Keywords: Bulbospinal muscular atrophy, EMG-EEG back averaging, Kennedy′s disease, minipolymyoclonus, polyminimyoclonus

How to cite this article:
Bhat S, Ma W, Kozochonok E, Chokroverty S. Fasciculations masquerading as minipolymyoclonus in bulbospinal muscular atrophy. Ann Indian Acad Neurol 2015;18:249-51

How to cite this URL:
Bhat S, Ma W, Kozochonok E, Chokroverty S. Fasciculations masquerading as minipolymyoclonus in bulbospinal muscular atrophy. Ann Indian Acad Neurol [serial online] 2015 [cited 2021 Sep 25];18:249-51. Available from:

   Introduction Top

Minipolymyolonus is a term used to describe the involuntary, jerky, irregular, small amplitude tremor-like movements, most commonly seen in the hands, occurring in patients with degenerative anterior horn cell diseases. However, similar twitches have also been reported in patients with a variety of central nervous system (CNS) disorders. While the etiology of minipolymyoclonus remains speculative, a central generator has been proposed. We describe a patient with genetically proven bulbospinal muscular atrophy (Kennedy's disease) with minipolymyoclonus-like movements, demonstrated neurophysiologically to be due to frequent fasciculations.

   Case Report Top

A 54-year-old man presented to the neuromuscular clinic with a 6-year history of gradual left upper extremity weakness, mainly manifested as trouble lifting his left arm above his head, followed 3 years later by slowly progressive bilateral lower extremity weakness, heralded by inability to climb stairs. He denied any pain or sensory complaints. He also noticed bilateral facial muscle twitching and shortness of breath on exertion. Past medical history included type-2 diabetes mellitus and hypertension. He had a maternal uncle with a "muscle disease" of unknown nature who was wheelchair-bound by the age of 60 years. General physical examination was significant only for gynecomastia. There was mild weakness of facial muscles, as well as the masseter, pterygoid, and sternomastoid muscles bilaterally, with prominent tongue atrophy. He had significant weakness and atrophy of the bilateral upper extremity proximal muscles, left worse than the right, and mild weakness of the intrinsic hand muscles. Medical research Council (MRC) muscle strength grading was as follows (right/left): Rhomboids 5/5, deltoids 4−/3, shoulder internal rotators 5/5, shoulder external rotators 4/3, biceps brachii 4−/3, triceps 4−/4, brachioradialis 4/3, brachialis 4/3, wrist extensors 5/4, wrist flexors 4/5, all intrinsic hand muscles (including first dorsal interosseous [FDI] and abductor pollicis brevis [APB]) 4+/4. In the lower extremities, there was mild weakness of the bilateral hip and thigh muscles (MRC muscle strength grading 4 or better in the iliopsoas, quadriceps, hamstring, gluteal, hip abductor, and hip abductor muscles bilaterally), with relatively intact distal muscle strength. Diffuse areflexia and a normal sensory examination were noted. There were fasciculations in the tongue, facial, proximal upper extremity as well as rectus abdominis muscles bilaterally.
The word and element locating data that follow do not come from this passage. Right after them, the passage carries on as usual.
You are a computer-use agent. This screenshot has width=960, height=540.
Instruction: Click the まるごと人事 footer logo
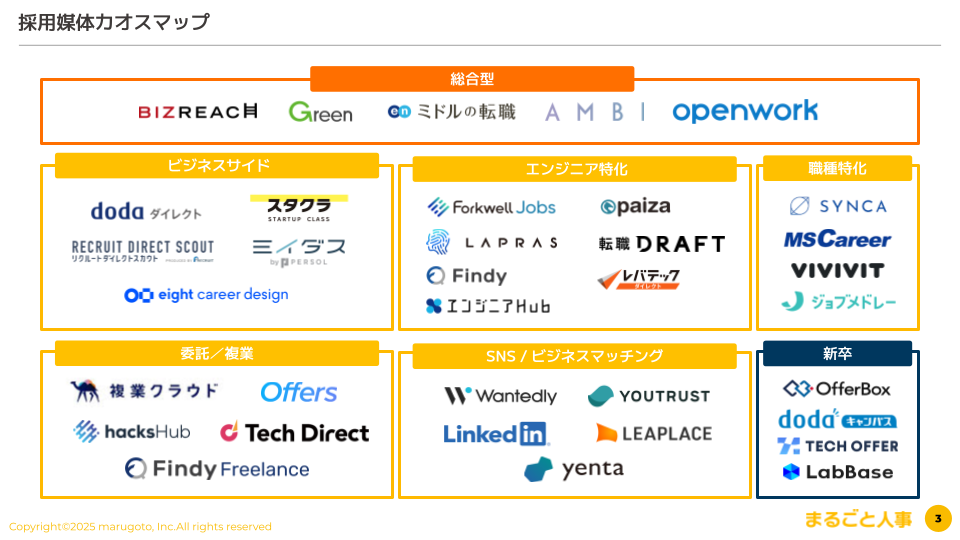[858, 519]
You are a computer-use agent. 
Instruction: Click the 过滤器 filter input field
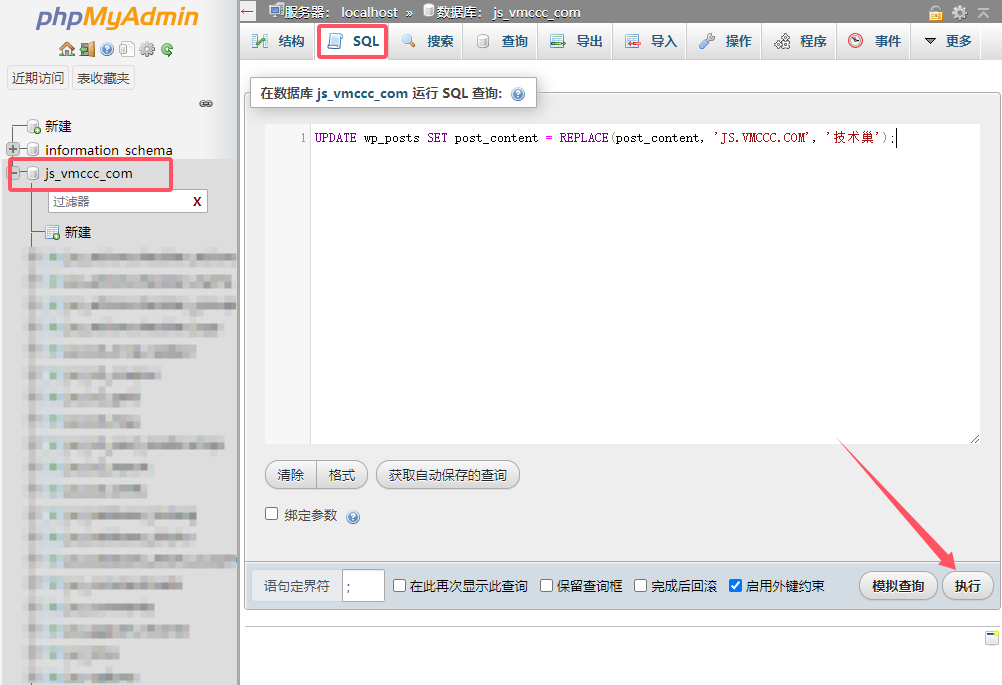118,202
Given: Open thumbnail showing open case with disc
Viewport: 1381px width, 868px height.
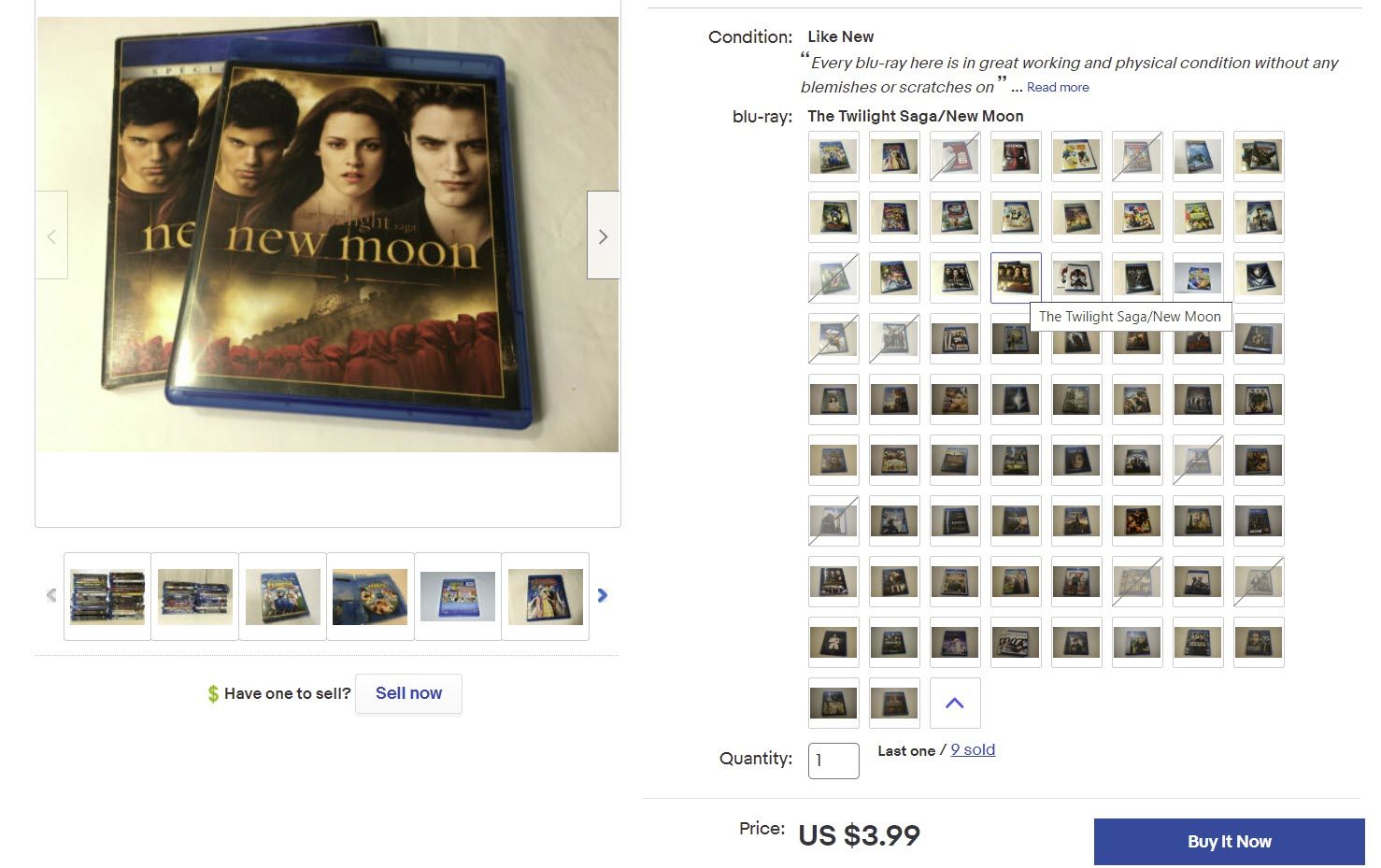Looking at the screenshot, I should 370,596.
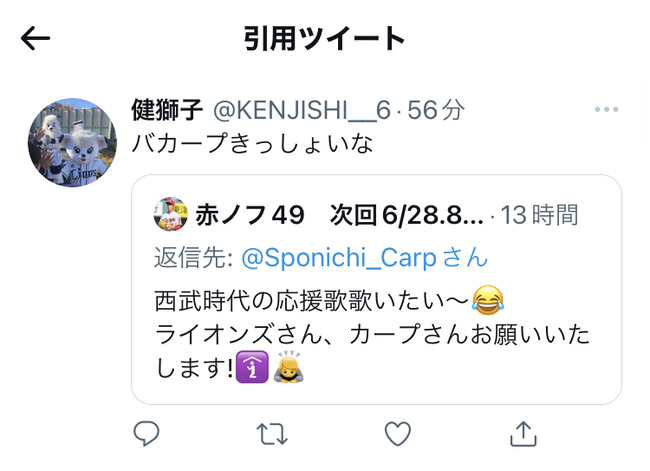Tap the retweet arrows icon
The height and width of the screenshot is (471, 650).
[x=272, y=434]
There were involuntary, multifocal, irregular, non-rhythmic, occasionally jerky-appearing small amplitude muscle contractions in various parts of the body, appearing tremulous at times. These twitches mostly involved the fingers and caused visible movements in multiple planes (various combinations of flexion/extension, abduction/adduction), seen at rest but accentuated by holding the arms outstretched and with sustained action, resembling minipolyoclonus [Video 1]. In the face, they involved the lips and orofacial muscles. They also occurred less frequently in the toes, at times appearing similar to the movements seen in "painless limbs moving toes" syndrome.

Work-up included magnetic resonance imaging (MRI) of the cervical spine showing mild disc bulging at multiple levels from C3 through C6, and right neuroforaminal stenosis at C3-C4. MRI of the brain was unremarkable. Nerve conduction studies showed normal amplitudes, conduction velocities, F-wave latencies and distal latencies in the bilateral median, ulnar, peroneal, and tibial motor nerves, and normal amplitudes and conduction velocities in the bilateral median, ulnar, radial, and sural sensory nerves. Electromyography (EMG) of the left vastus lateralis, tibialis anterior, medial gastrocnemius, biceps brachii, triceps, FDI, thoracic paraspinals, frontalis, nasalis, and tongue muscles all showed spontaneous activity (2-3 + fibrillations and positive sharp waves) suggesting ongoing denervation as well as motor units demonstrating chronic neurogenic changes (large, polyphasic, long duration potentials with decreased recruitment, suggesting denervation and collateral re-innervation). A disease process of the motor neurons was suspected; subsequent genetic testing revealed a mutation of the androgen receptor gene with 46 CAG repeats, confirming a diagnosis of bulbospinal muscular atrophy.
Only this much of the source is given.